I recognized the postured chess match and I paused before I replied. Pop, the meaning of life is to live… with meaning.
Good grief was I an arrogant young man! My humility has germinated and grown in the last 30 years, and I admit that I haven’t figured out the meaning of life yet; however, I have zeroed in on several factors that give life meaning.
The endeavor of creating a suicide prevention model began many years ago when my brother, David, ended his life. Suicide bereavement was simultaneously agonizing and confusing. The perplexities of my grief awoke a strange motivation to understand my experiences, and I found that I was unable to live a banal life any longer. I was searching for an exit within the dark room of my pain. Surely, there was more to grief than just regret and loss.
I began researching the existing literature about suicide loss, and I was dissatisfied with my options. It seemed that all of the prevailing screenings and assessments targeted depression and anxiety. While these approaches are logical and parallel to medical models (reduce symptoms of disease), clinicians and professionals were only urged to identify concerns and potential dangers. Everything was an illness reduction model.
What if a different philosophy could drive suicide assessment?
Perhaps clinicians could assess for variables of strength and wellness prior to interviewing for directions of death and despair. Living ideation, rather than suicidal ideation, would potentially outcompete symptoms of depression and hopelessness.
My current philosophy and approach of Living Ideation is an accumulation of three dissertation projects (two rejected) and multiple research endeavors. The first two dissertations attempted to reduce and prevent suicide. I remember a committee member from another department sitting across the table from me saying, Steve, it's like you're trying to cure suicide.
I said, Well, of course I am!
And then I heard myself. What a fool I was; there is no cure for suicide. Yet, if you are holding this book, you and I are joined in the herculean efforts of trying to better ourselves while assisting people in knowing their own vitality. We are trying to cure, or at least minimize, death by suicide.
My third dissertation project shaped the rest of my career, and my life’s work has turned toward helping people who are swamped in depression, bereavement, and an unyielding sense of overwhelm. My research examined surviving families who had lost a member to suicide. I interviewed those family members individually and collectively and developed qualitative descriptions and themes of their bereavement. You can imagine the stories and the information that they would provide. Profound. I had well over a thousand pages of data compressed into the themes on how families transform in the wake of their losses. In short, family dynamics shimmy and shake when a prominent member is gone.
Suicide is a funny bugger in that the person who has been lost is simultaneously the one who is assigned responsibility for the loss. Some surviving families became tragically disconnected and they became unrecognizable in their isolation and distance. My research revealed that those family members maintained environmental and relational distance. They would cut people out of their lives. They would disagree about the rationale for suicide. They would hold each other in contempt. The family would dissolve.

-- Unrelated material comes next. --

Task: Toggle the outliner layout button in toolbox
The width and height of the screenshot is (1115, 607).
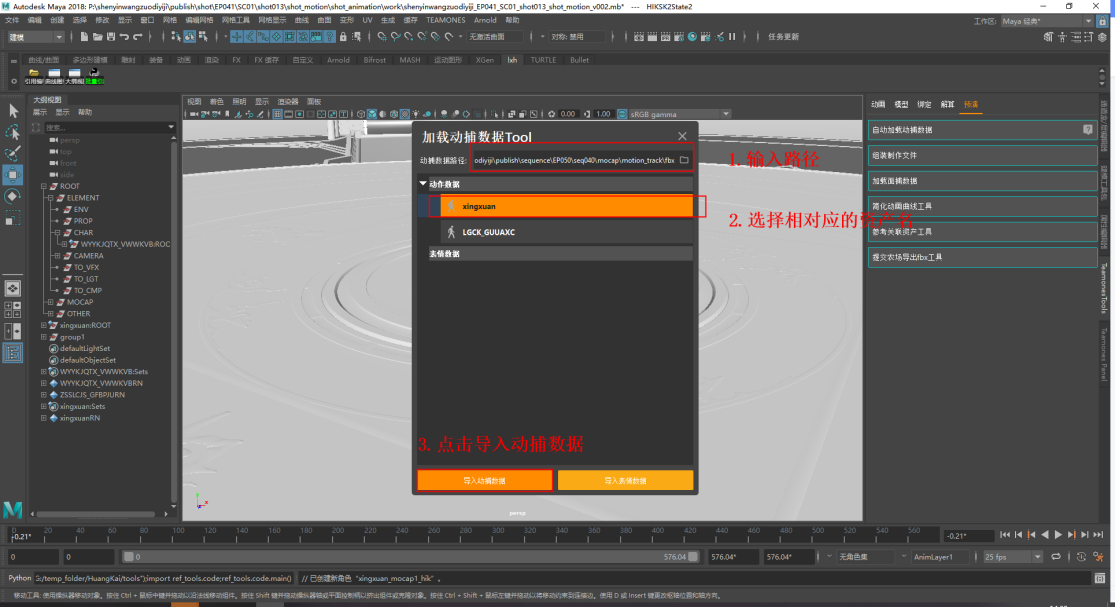Action: pos(13,352)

Conversely, people who actually moved toward greater connectedness in their bereavement did very basic things. They literally stayed near each other. There was one family that I studied who created a family bed that the three members slept in for weeks. They cried together and expressed their emotions and opinions together. They kept open minds about the unwritten future. They allowed newness into their lives and therefore created a new chapter to their history. This family and those like it illustrated that living directions of autonomy and wonderment could ultimately overpower death directions of atrophy and despair.
Everything changes when you lose somebody in a family, for any reason, but, especially with suicide. The families that I worked with travelled a blend of two grief-stricken roads. Several survivors demonstrated traits of depression and hostility while others found newfound flavor in their opportunities. The differing grief reactions were curious to me because I discovered that suicide loss and family dynamics could enhance meaningfulness and connectedness.
Our world has witnessed death by suicide statistics rise consistently for many years. As much as I honor the work of those who have immersed themselves in suicide prevention and treatment, I believe that it is time to consider a new philosophical approach to working with suicidal distress. Living Ideation examines the pain and despair of a distressed person and then invites a paradigm shift toward meaning and potential existence.
Chapter One
WHAT’S THE PROBLEM?
After my brother David died, I simply could not stop trying to engage with those experiencing despair. I was trying to help others in ways I could not offer to my deceased brother. I couldn’t save him; perhaps I could help others save themselves. I originally thought that I was going to work in sports psychology. However, after his death, I was steered toward being a therapist who specialized in suicide intervention and prevention with a focus on couples and families. The past 15 years of my journey - through private practice, a university setting, and regional and national agencies - has overlapped with those lost within their own shadows. My work has continually bumped into the stale approaches of the suicide prevention models that try to measure warning signs and levels of lethality. Something has always been missing in the field, and I have been trying to discover the enigma my whole career.
In 2018, I was asked to work with a wonderful organization named the Children’s Cabinet in Reno, Nevada. They had a grant that was focused on addressing the suicide epidemic with non-dominant culture adolescents. Specifically, we were tasked with understanding why suicide rates were higher with Hispanic youth than Caucasian youth. This was a tall task as there are many cultural and emotional barriers to talking about suicide and self-harm.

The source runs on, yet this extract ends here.